> [EXTRACTED DATA]:
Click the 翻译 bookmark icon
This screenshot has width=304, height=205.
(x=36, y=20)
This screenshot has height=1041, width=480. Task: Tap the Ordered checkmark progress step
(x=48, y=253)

==

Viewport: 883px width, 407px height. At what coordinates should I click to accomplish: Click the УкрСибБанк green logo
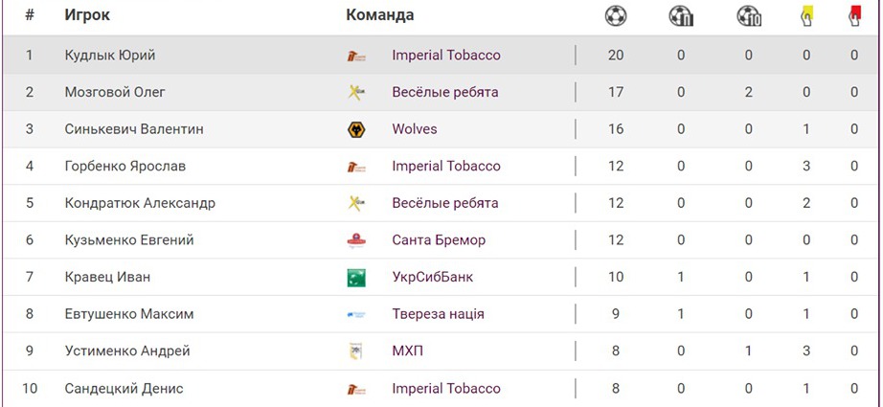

> [WHAT THE TASK REQUIRES]: Copy out the data word for word, starting at the line that contains "Click the 翻译 bookmark icon" and ending after the line that contains "(x=48, y=253)".

> [REPLY TO THE EXERCISE]:
Click the 翻译 bookmark icon
This screenshot has width=304, height=205.
(x=36, y=20)
This screenshot has height=1041, width=480. Task: Tap the Ordered checkmark progress step
(x=48, y=253)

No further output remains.